Logging, breakpoints, and execution transparency — find bugs faster in Northwind scripts.

Published Jul 15, 2025

Debugging Apps Script is different from debugging a normal program. There is no terminal, no print you watch scroll by, and much of your code runs on triggers when you are not even at the keyboard. The bug you need to fix often happened hours ago, in a run nobody saw.

Effective debugging means knowing which tool fits which situation: the debugger for code you can run by hand, the execution log for code that already ran, and tracing for the awkward middle ground where neither quite works. This guide covers all three and when to reach for each.

Logging

Logging is the workhorse — a value printed at the right moment usually finds the bug faster than anything else.

  • console.log(value) — appears in the Execution log in the modern editor, and also flows to Cloud Logging where it persists across runs.
  • Logger.log(value) — the legacy logger; still works and shows in the same panel.

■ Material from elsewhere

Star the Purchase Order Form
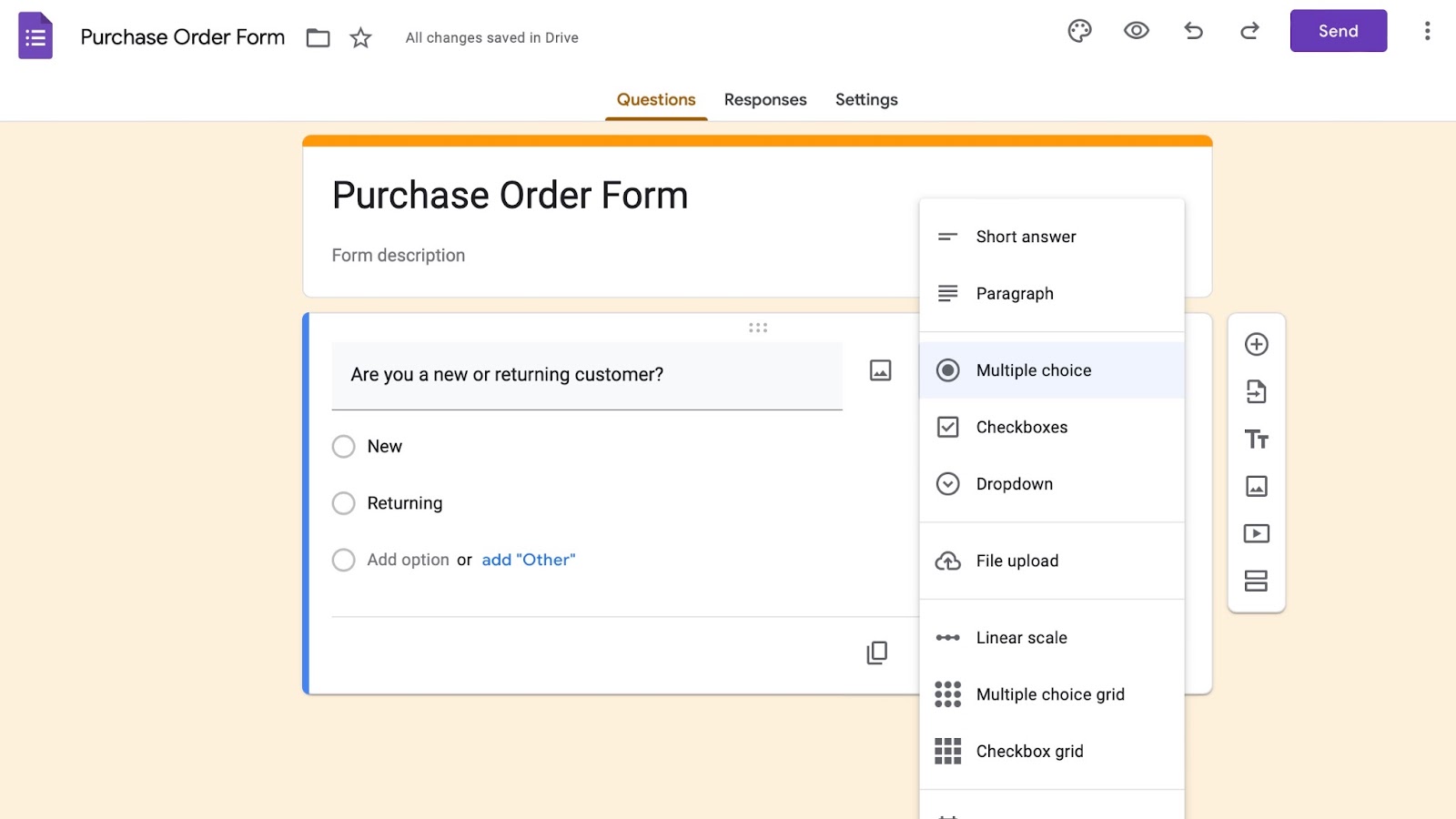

Prefer console.log. Log labelled values — console.log('row count', rows.length) beats a bare number you have to guess the meaning of. For objects, log them directly; the editor renders them expandably.

Breakpoints

For code you can run yourself, the interactive debugger beats scattering log lines. It pauses execution so you can inspect the program mid-flight.

  1. Open the script in the editor.
  2. Click the gutter to the left of a line number — a red dot marks a breakpoint.
  3. Choose the function in the toolbar and click Debug (the bug icon).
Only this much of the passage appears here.